Applied Analytics in Strategy and Management

MET529 Applied Analytics in Strategy and Management

Autumn 2020

  • Topics

    The aim of the course is to empower the participants to integrate modern interpretation of analytical techniques, theory, and methodology in the analyses of socio-economic problems related to their research needs. Applied analytics is a way to understand a variety of processes in business, strategy, and management. The importance of analytical skills for PhD research in business has been on the rise. PhD students, whose research is focused on business, strategy, and management, are required to be fully equipped with sufficient knowledge and analytical "toolboxes" to be successful in their doctoral studies and future career.

    Most of the course revolves around developing the required analytical skills. The format combines lectures with in-class discussions. The PhD student will learn and systemize skills in programming required for analytics gently covering the R-fundamentals with a very smooth and comprehensive transition to the methods required for research that are easy and fast to master. During the course, R is our "weapon of choice" as it is an easy-to-use, flexible and popular language that is used in many business schools and research institutions around the world. This course covers the most fundamental programming topics necessary for their research needs. In doing so, the PhD student will be introduced to many features of the R-language that are often omitted from more basic training. During the course, students will master the language constructs, data types and structures, and functions. In addition to theory, practical tasks are included where students develop knowledge and hone analytical skills in R. After successful completion, students will be able to use the experience gained in this course as a foundation for their further development of analytical and research skills.

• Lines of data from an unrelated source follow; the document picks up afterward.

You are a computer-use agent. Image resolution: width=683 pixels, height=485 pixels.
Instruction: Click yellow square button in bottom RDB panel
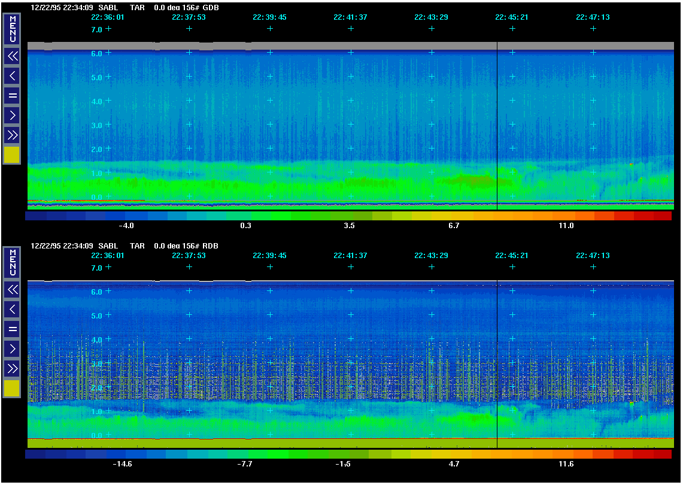(x=12, y=389)
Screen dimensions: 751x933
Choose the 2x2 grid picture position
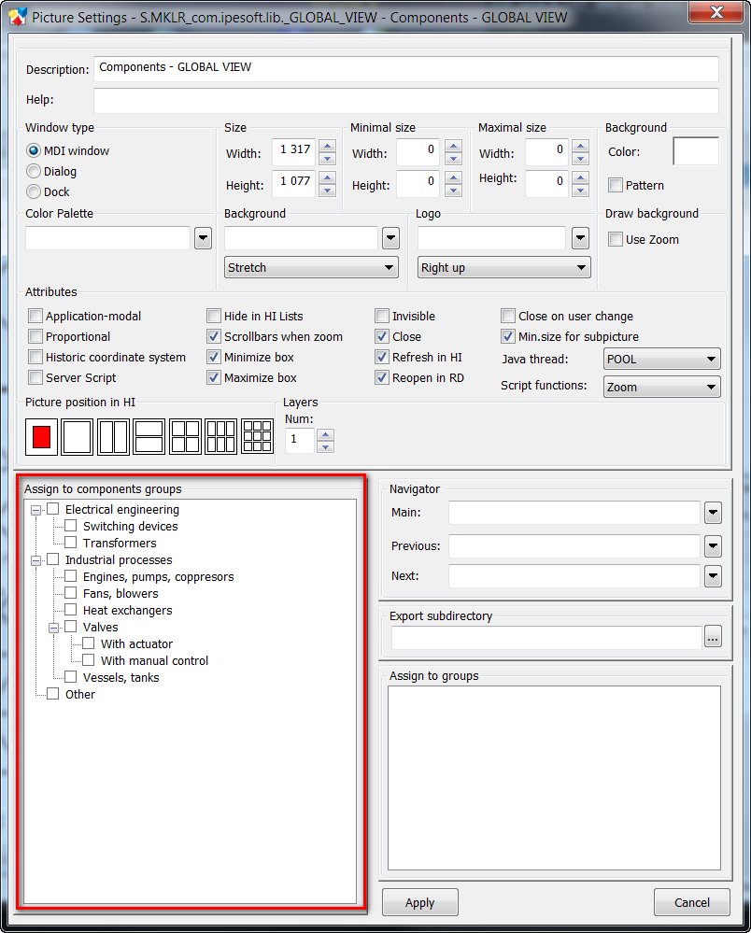(x=185, y=436)
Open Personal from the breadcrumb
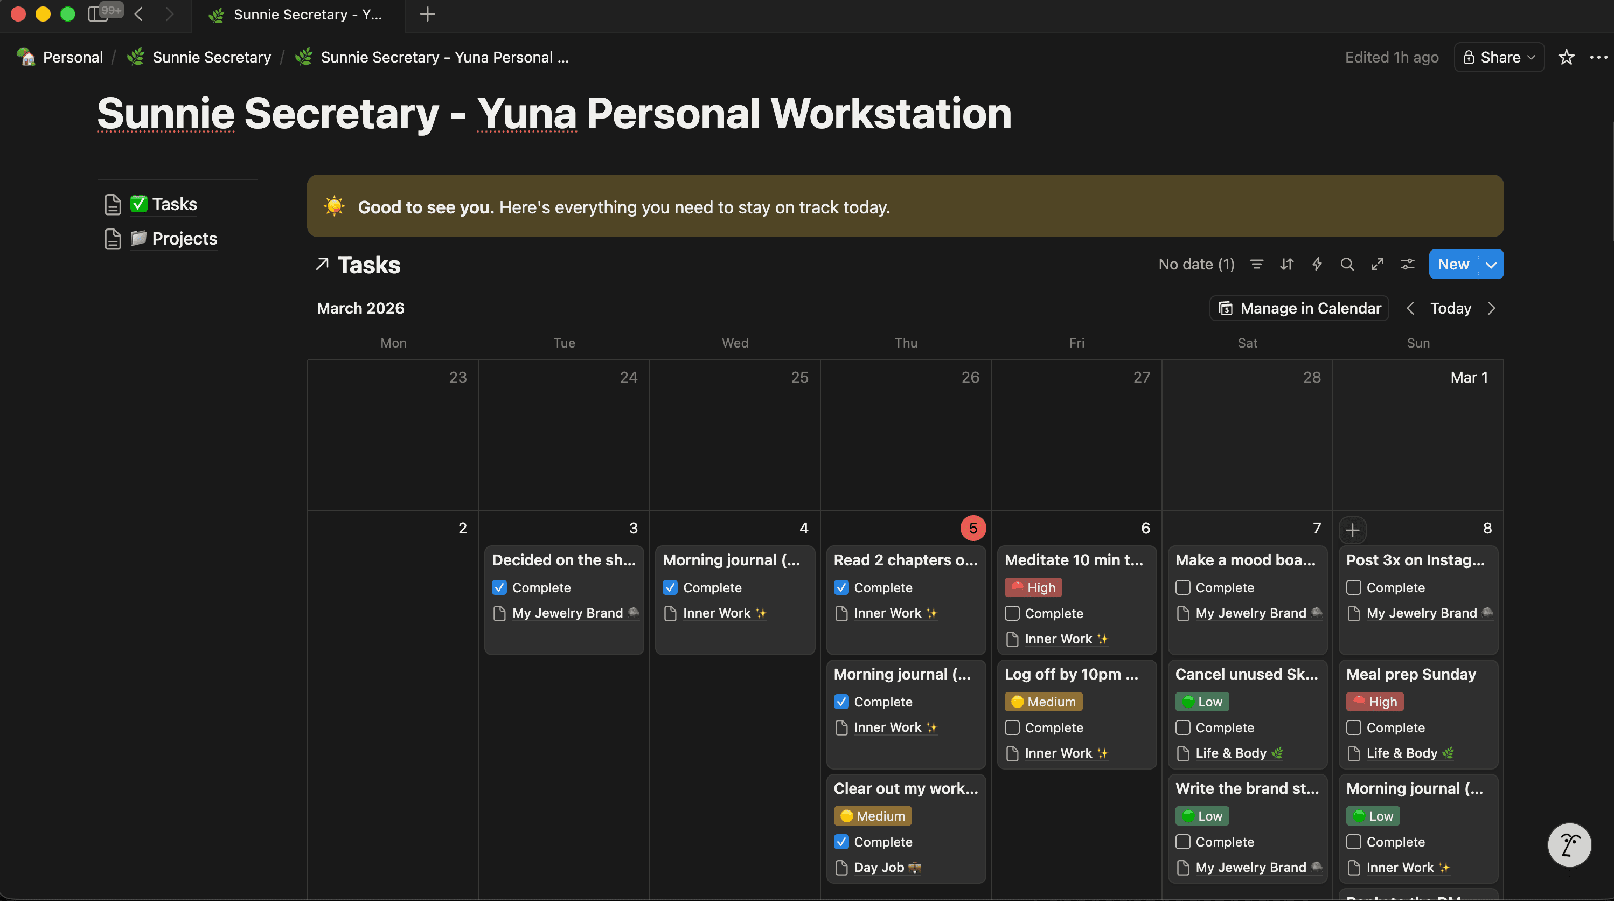1614x901 pixels. [x=72, y=57]
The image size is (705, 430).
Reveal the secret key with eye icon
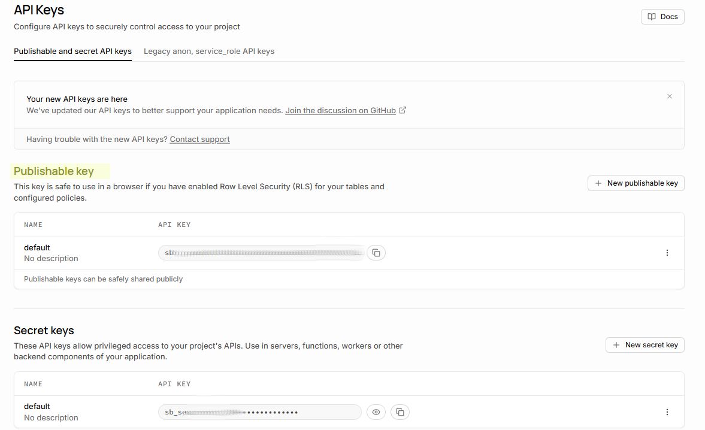[376, 412]
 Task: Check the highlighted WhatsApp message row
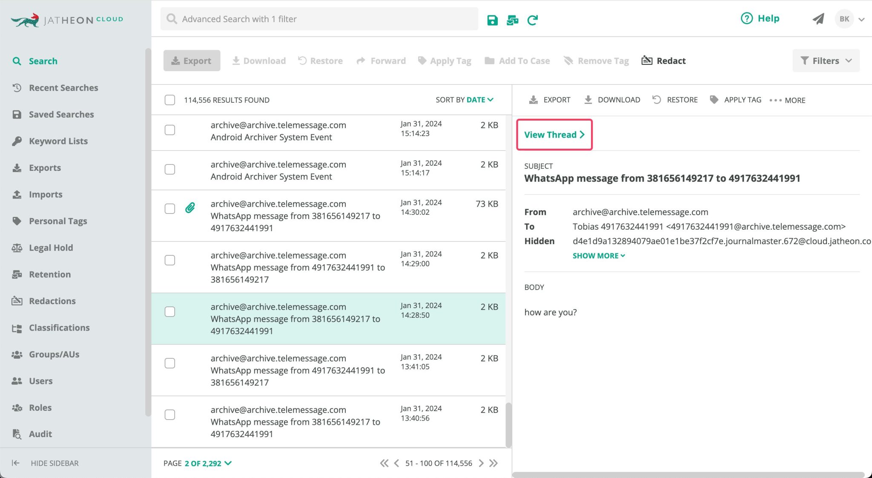click(x=169, y=311)
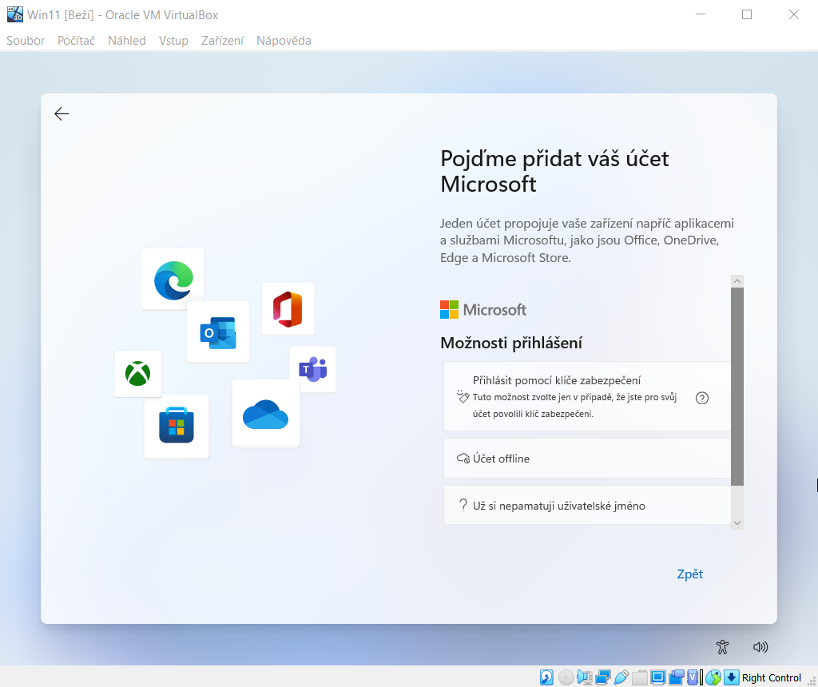Click the back arrow at top-left
This screenshot has height=687, width=818.
[x=62, y=114]
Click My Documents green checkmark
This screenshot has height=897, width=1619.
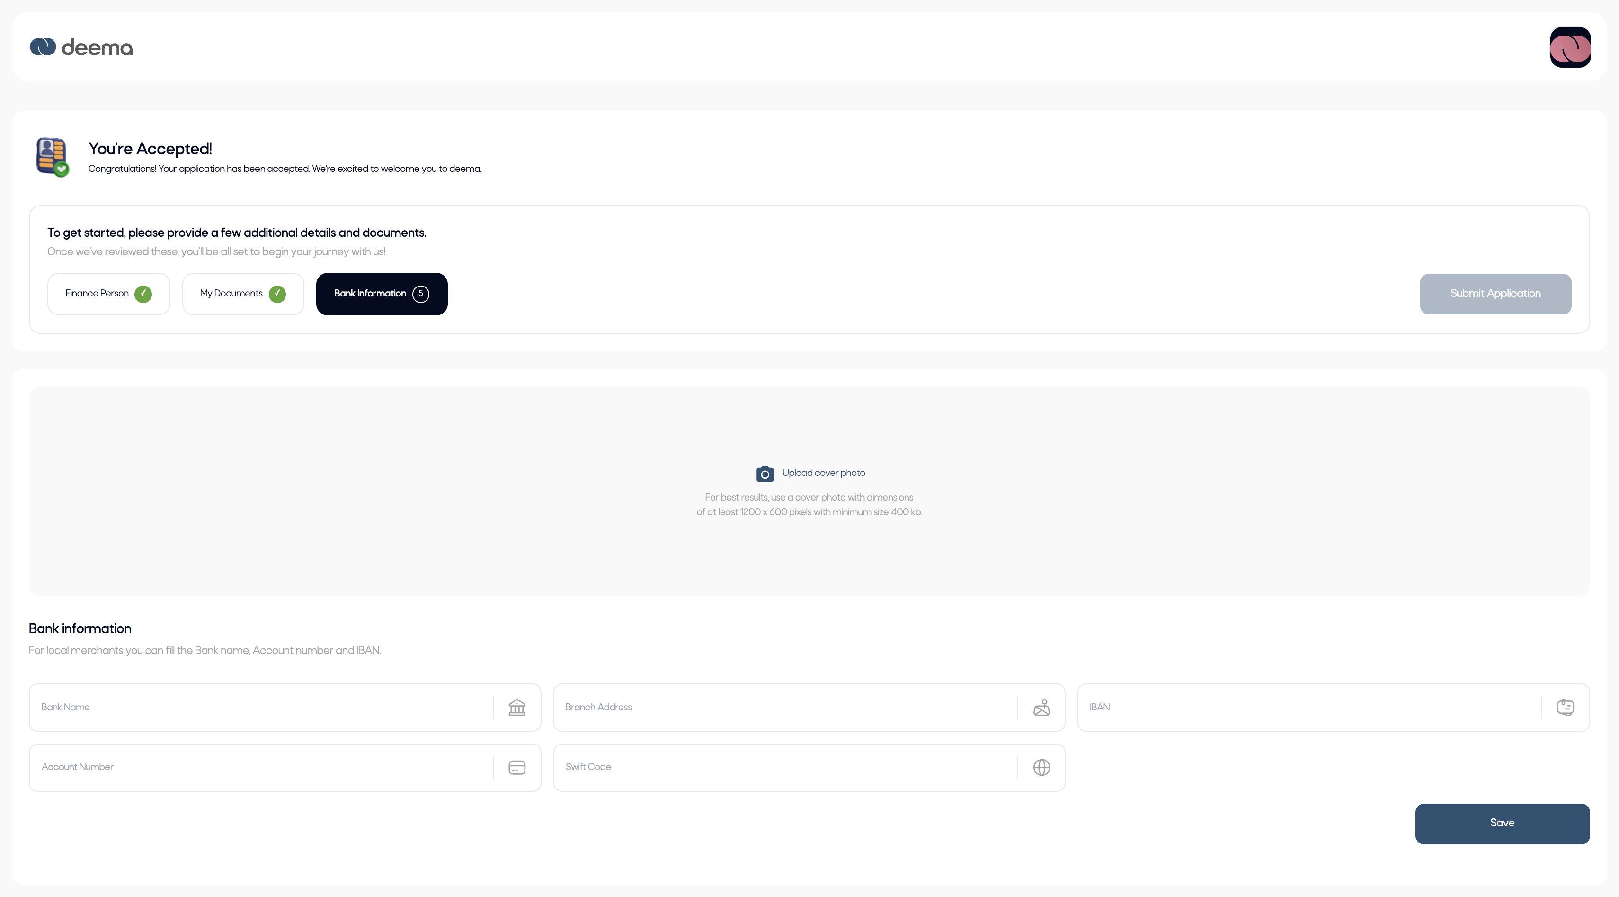[277, 294]
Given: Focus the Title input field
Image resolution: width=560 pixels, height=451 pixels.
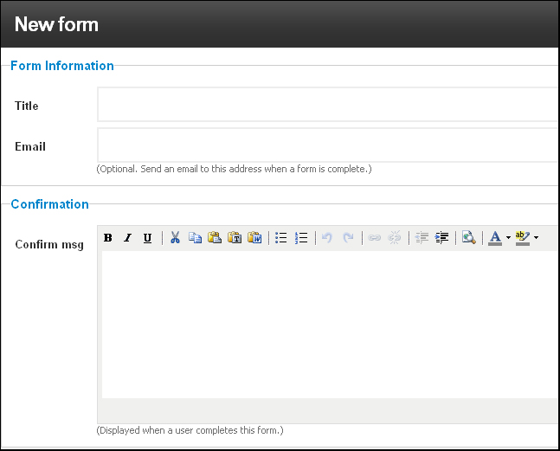Looking at the screenshot, I should [x=328, y=104].
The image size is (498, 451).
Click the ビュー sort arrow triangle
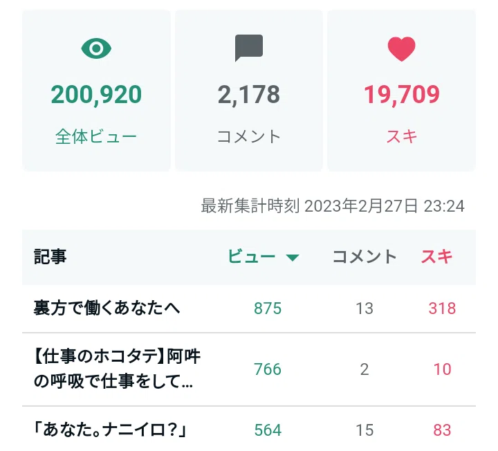click(292, 257)
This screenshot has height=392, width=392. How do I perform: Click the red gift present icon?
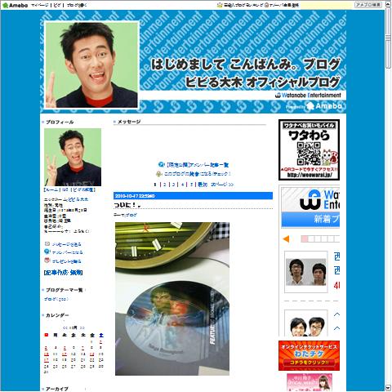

    The course concludes with the fundamental theoretical principles of data-driven analytics and network analysis. First, the participants will be exposed to, and discuss, a variety of conceptual and theoretical perspectives on the study of data-driven approaches in business and management, along with methods utilized in the theoretical frameworks. Based on this session, the PhD student obtains a clear understanding of the evaluation of data analytics based on the range of theoretical topics such as interpretation of structured and unstructured data, and some fundamental principles of big data and machine learning/artificial intelligence. Here we also discuss the origin of new analytical paradigms.  Second, we will cover some theoretical background on social and economic networks, and make an overview of concepts used to describe and measure networks. It will help students to build an effective practice-oriented knowledge to explore collaborations and interdependencies both within organizations as well as with others in the world of work that people/organizations operate in.

  • Learning outcome

    With the growth and increased access to large-scale and complex socio-economic information, Applied Analytics gravitates towards the core of methods to understand processes in business, strategy, and management. The purpose of this course is to offer the student insights within Applied Analytics and develop practical skills (using R-based programming concepts) and knowledge about contemporary methods and techniques. It targets PhD students who wish to develop (or systemize) their skills in Applied Analytics for better performance in research.

    By the end of this course, the students will be able to…

    Knowledge

    • …understand the fundamentals of programming and analytical concepts
    • …explain principles and evaluation of applied analytics
    • …interpret data-driven mechanisms and structures

    Skills

    • …analyze different types of programming-based problems and their solutions
    • …use fundamental analytical tools and adapt them to the characteristics of specific tasks
    • …apply fundamental programming skills to research
    • …develop basic analytical and modeling solutions

    General Competence

    • …evaluate fundamental programming principles and tools in applied analytics
    • …interpret analytical models and frameworks
    • …employ fundamental analytical knowledge required for research in business, strategy, and management
    • …discuss what data-driven approach means

  • Teaching

    The course is taught intensively. Teaching will consist of lectures, in-class discussions, and in-class exercises.

  • Required prerequisites

    No previous knowledge and skills in analytics and computer programming are required

  • Assessment

    Written term paper. Students may work on the written term paper individually or collaborate in groups. The term paper must be written in English. 

  • Grading Scale

    Pass-Fail

  • Computer tools

    Participants should have access to a computer connected to the Internet.

  • Literature

    Venables, W. N., & Smith, D. M. "An introduction to R"

    An Introduction to R (edited by the R Development Core Team):

    https://cran.r-project.org/doc/manuals/r-release/R-intro.html

Overview

ECTS Credits
2.5
Teaching language
English
Semester

Autumn. Offered autumn 2020.

Please note: Due to the present corona situation, please expect parts of this course description to be changed before the autumn semester starts. Particularly, but not exclusively, this relates to teaching methods, mandatory requirements and assessment.

Course responsible

Associate Professor Ivan Belik, Department of Strategy and Management.